Evaristo Sierra Encabo, emigrante de Soria que llegó como religioso a estas tierras a fines de la década del 60, pero que la vida le cambió su rumbo por estas tierras, donde se casó y se desempeñó como docente en distintos centros de enseñanza de Montevideo, es actualmente el presidente de esta entidad que no tiene sede pero si desarrolla una actividad cultural y social intensa.
Es que en Uruguay hay poco más de mil trescientos de las nueve provincias que integran Castilla y León, pero hasta ahora menos de la cuarta parte de ellos han logrado compartir reuniones sociales, culturales, y hasta en el último año desarrollan bailes típicos, elaborar ropa tradicional y preparar conferencias sobre destacados personajes de éstas tierras, como el actual presidente español, José Luis Rodríguez Zapatero.

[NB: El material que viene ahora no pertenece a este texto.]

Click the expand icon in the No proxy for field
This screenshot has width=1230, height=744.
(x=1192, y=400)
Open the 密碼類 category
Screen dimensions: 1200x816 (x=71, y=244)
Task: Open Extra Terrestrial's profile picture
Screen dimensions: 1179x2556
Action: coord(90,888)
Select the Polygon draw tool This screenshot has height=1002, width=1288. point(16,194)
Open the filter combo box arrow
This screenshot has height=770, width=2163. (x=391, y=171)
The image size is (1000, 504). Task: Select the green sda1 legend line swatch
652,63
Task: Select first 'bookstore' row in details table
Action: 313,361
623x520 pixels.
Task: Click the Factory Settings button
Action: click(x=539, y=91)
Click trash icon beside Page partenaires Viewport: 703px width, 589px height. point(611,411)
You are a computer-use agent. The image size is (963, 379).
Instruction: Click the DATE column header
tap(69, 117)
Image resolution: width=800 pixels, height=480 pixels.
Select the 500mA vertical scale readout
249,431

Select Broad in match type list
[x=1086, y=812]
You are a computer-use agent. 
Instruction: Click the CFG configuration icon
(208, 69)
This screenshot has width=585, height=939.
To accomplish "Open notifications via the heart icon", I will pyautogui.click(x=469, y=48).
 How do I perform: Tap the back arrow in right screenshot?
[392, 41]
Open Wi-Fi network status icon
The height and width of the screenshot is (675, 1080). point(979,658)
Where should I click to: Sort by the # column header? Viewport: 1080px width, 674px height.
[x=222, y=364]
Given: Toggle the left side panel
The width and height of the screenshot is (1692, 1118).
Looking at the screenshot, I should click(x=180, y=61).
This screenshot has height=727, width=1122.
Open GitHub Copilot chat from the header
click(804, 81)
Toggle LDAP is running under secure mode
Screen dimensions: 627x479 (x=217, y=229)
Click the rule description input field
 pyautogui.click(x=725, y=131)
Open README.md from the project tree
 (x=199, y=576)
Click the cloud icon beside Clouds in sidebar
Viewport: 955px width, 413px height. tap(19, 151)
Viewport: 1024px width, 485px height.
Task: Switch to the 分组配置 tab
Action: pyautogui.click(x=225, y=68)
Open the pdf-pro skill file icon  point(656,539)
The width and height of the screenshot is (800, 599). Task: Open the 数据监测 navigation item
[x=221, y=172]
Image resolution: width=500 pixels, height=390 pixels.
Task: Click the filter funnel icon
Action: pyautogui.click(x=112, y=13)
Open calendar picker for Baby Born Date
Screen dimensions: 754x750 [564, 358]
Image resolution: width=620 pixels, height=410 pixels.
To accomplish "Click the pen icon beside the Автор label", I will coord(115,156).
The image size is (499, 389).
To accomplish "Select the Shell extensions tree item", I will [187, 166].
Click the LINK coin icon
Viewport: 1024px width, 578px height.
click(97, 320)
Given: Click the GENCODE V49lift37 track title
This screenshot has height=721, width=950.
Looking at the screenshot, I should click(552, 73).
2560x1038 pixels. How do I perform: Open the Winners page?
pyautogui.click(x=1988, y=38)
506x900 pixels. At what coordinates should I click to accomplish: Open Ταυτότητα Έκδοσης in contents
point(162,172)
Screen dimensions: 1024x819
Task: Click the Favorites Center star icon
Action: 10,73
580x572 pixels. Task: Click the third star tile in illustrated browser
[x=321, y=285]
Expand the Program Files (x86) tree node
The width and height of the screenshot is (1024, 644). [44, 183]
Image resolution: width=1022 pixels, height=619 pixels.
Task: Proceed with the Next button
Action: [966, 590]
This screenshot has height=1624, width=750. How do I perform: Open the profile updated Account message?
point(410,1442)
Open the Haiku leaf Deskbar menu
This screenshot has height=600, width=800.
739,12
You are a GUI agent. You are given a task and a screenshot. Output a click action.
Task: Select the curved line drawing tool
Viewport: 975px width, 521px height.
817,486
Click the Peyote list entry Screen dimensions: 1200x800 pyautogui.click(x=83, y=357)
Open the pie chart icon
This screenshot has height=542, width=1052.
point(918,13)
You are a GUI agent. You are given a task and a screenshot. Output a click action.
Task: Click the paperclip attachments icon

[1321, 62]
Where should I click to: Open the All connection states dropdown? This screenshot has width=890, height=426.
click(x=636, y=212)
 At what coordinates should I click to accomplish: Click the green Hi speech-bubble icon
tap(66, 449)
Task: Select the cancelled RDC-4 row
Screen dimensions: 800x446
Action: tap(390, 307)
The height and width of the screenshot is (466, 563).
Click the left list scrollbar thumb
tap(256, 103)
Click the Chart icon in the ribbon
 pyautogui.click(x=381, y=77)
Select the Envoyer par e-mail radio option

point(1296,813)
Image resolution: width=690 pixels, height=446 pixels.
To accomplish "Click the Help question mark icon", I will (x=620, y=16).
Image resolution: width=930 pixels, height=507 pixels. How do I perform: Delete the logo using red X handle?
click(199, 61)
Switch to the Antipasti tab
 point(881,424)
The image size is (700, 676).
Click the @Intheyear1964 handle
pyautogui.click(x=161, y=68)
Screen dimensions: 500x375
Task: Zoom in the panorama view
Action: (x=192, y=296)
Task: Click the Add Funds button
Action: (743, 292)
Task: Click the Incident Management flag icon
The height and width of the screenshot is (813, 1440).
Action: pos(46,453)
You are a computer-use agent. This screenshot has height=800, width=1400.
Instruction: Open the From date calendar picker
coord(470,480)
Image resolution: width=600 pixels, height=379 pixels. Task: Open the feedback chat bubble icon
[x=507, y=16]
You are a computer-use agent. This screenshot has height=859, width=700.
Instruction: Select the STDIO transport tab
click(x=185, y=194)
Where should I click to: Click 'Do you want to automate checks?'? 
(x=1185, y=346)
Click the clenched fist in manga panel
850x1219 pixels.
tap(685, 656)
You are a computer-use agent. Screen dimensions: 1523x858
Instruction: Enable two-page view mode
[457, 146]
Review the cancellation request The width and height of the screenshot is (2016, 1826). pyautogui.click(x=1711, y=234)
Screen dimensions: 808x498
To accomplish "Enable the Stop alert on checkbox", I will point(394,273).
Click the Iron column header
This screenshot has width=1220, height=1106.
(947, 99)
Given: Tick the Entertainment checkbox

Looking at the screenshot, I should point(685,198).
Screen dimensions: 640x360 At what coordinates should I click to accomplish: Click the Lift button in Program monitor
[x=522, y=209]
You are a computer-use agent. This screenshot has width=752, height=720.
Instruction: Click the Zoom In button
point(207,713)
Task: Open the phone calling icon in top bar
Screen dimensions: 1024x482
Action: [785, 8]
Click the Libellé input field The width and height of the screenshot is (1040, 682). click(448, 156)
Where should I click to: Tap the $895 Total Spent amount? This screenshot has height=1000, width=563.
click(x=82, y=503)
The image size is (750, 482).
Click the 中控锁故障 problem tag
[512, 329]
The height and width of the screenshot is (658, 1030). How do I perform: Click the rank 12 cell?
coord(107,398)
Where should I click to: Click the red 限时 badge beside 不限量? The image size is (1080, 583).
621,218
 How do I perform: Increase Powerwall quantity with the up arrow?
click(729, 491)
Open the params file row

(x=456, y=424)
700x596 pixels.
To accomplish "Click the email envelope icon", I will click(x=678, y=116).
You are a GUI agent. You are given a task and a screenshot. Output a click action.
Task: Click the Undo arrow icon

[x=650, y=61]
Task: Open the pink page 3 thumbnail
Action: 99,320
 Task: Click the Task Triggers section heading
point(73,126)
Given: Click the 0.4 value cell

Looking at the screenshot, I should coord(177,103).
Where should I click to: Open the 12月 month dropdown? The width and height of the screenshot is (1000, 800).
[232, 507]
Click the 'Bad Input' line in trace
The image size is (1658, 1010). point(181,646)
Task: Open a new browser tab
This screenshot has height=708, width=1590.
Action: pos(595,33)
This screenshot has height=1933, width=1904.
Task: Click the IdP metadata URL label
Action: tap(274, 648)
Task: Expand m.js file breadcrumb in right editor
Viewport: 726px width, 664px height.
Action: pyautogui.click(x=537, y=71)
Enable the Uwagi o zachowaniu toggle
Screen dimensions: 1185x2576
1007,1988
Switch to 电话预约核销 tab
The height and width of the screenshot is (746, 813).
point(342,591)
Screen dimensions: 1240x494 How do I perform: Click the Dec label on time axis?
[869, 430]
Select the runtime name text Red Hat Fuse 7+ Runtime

Sierra explicó que luego de participar en congresos organizados por el Gobierno castellano y leonés, donde pudo mantener contacto con el resto de directivos de instituciones de Cuba, México, Argentina, Chile y otros países, afirmó que «me sentí muy revalorizado como emigrante por parte de las autoridades, como que hay una especie de deuda que se quiere saldar con los emigrantes».
Al respecto puntualizó que «hasta ahora el Gobierno no se preocupaba o por lo menos no había tanto contacto, ahora si estamos muy en contacto».
Por otra parte, también precisó que si bien la carencia de sede es un inconveniente para desarrollar actividades, la realidad económica de los emigrantes en la actualidad no permite tenerla.
Reto del futuro
Por otra parte precisó que el local es un reto para el futuro, pero calificó de primordial el cambio generacional que debe desarrollarse en la institución, «así como en el resto de la colectividad, y en eso debería ayudar la embajada también».
Señaló la experiencia de Buenos Aires donde se realizó un encuentro de jóvenes españoles, subrayando que «también se podría llevar adelante aquí».
Culminó señalando que el caso de Cuba «me ha asombrado, porque son nietos y bisnietos los que mantienen los centros en la isla», por lo que la utopía de pensar en el cambio generacional es realizable también en Uruguay.